== LISTING ==

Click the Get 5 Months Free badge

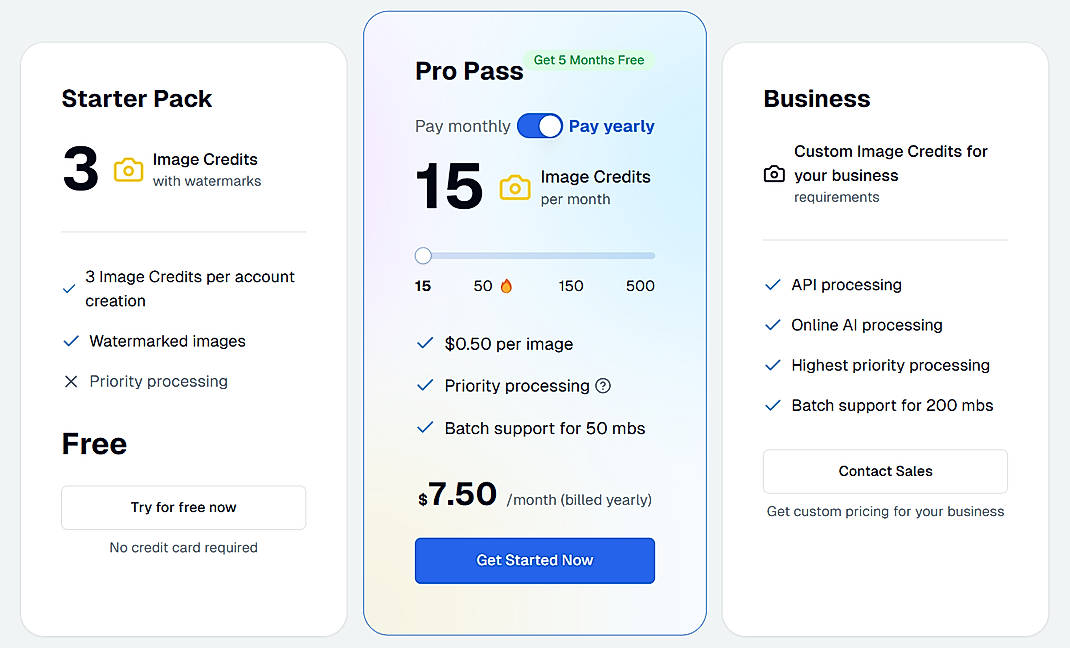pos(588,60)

===
== LISTING ==

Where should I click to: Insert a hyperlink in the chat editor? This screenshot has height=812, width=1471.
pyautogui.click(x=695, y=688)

===
== LISTING ==

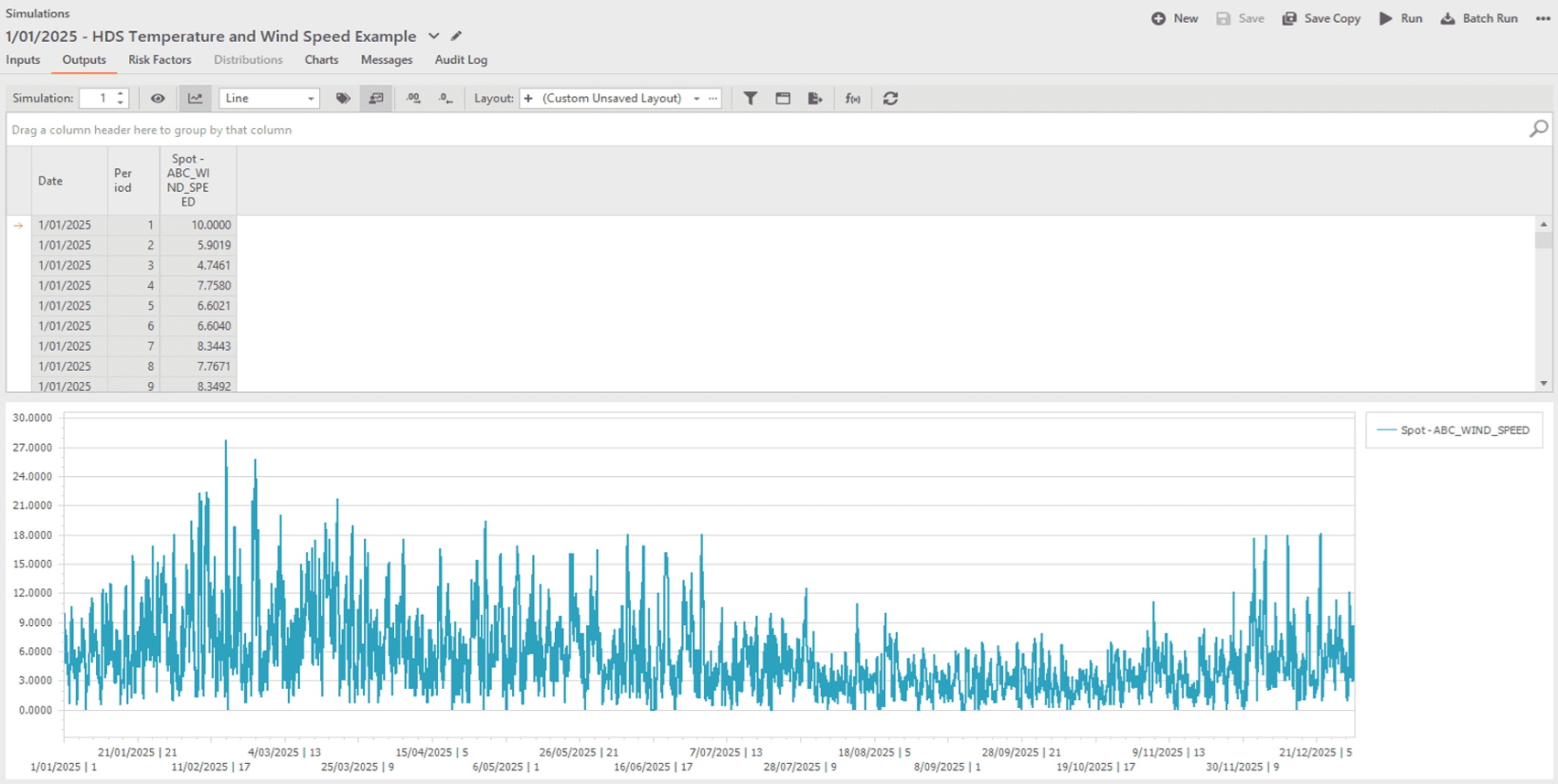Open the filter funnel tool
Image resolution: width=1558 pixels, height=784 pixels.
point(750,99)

===

#### EXERCISE OBJECTIVE:
Convert the stretch of data from the line containing "Where should I" through the line containing "pyautogui.click(x=695, y=688)" into a Markdown table with the columns Row and Data line. Give each non-blank line its own numbered row.

#### TASK ANSWER:
| Row | Data line |
|---|---|
| 1 | Where should I click to: Insert a hyperlink in the chat editor? This screenshot has height=812, width=1471. |
| 2 | pyautogui.click(x=695, y=688) |